How consumer and market demand drives ESG in banking

Increasingly, consumers want to do business with companies that align with their values. They want banks to operate more ethically and sustainably and expect them to offer products and services that reflect this ethos.

Consumers are interested in products designed with sustainability in mind and want banks to invest in projects that promote sustainability — even if it means slightly lower yields. Banks should not only understand their environmental impact but take meaningful steps to mitigate it. For this reason, they are increasingly focused on reducing their greenhouse gas emissions, which may be emitted directly from their buildings or indirectly from their operational activities, such as business travel, employee commuting, or from companies that receive loans and investments from them. Additionally, consumers crave expert advice about socially responsible investing. They can take advantage of banking tools that help them track their environmental impact, but there is a lack of these solutions in banks.

Banks can’t always address these needs due to ongoing challenges with ESG data management and their technical infrastructure. Their operational systems mostly focus on customer transactions, customer life cycle management, and traditional compliance activities, rather than executing modern ESG initiatives and managing the data that aligns with them.

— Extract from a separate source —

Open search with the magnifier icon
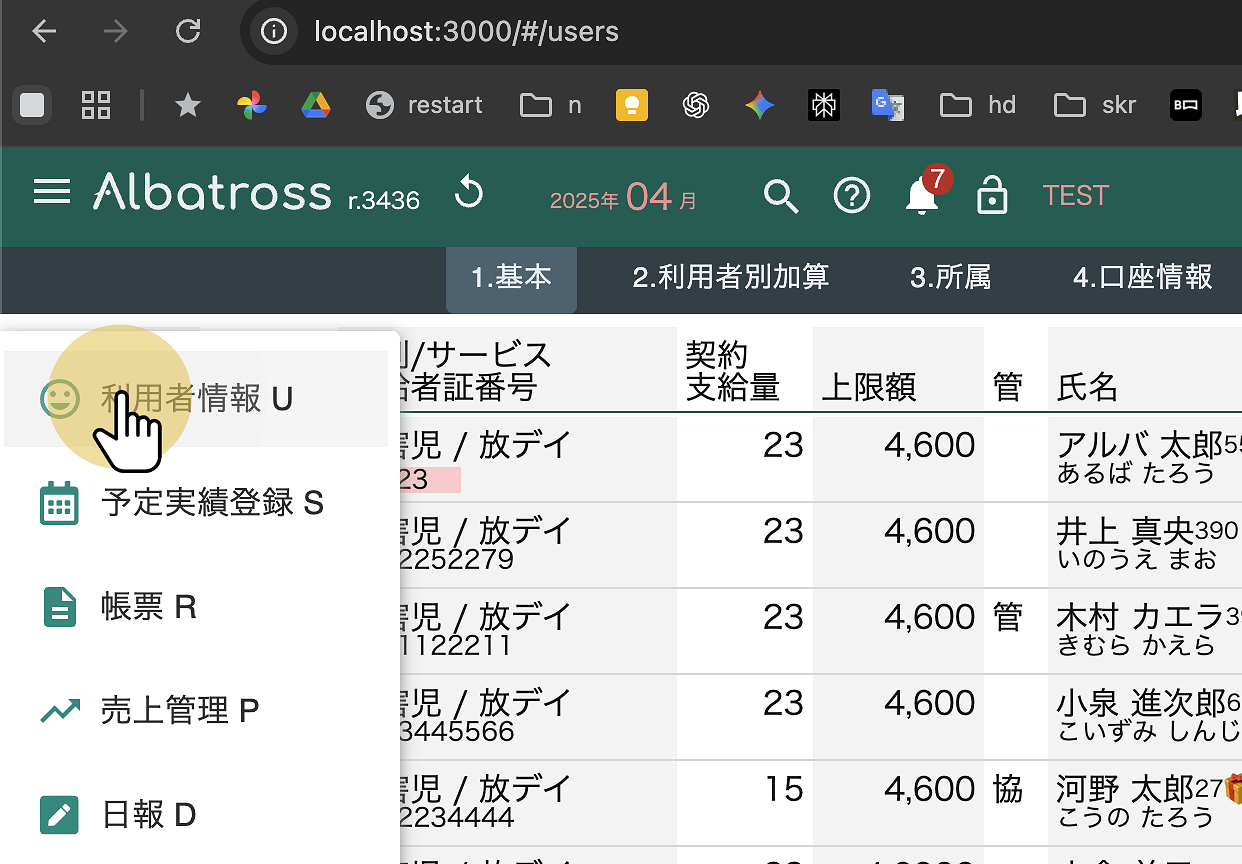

Overcoming obstacles to strengthen ESG programs

It’s difficult for banks to integrate emissions data into existing systems to measure and track how much carbon they emit across their supply chain. Data silos and supply chain partners also make it difficult to aggregate and share information to gain a holistic view of ESG performance. Evolving ESG regulations only add to this complexity, as banks must track different data sets to meet various voluntary disclosure and corporate reporting requirements related to sustainability, leadership, and workforce diversity; community development and fair lending practices; and human rights and labor standards. The underlying issue is that banks lack a single source of truth for ESG data, so they can’t deploy it in a scalable way for the diverse stakeholders, demands, and use cases they must navigate today.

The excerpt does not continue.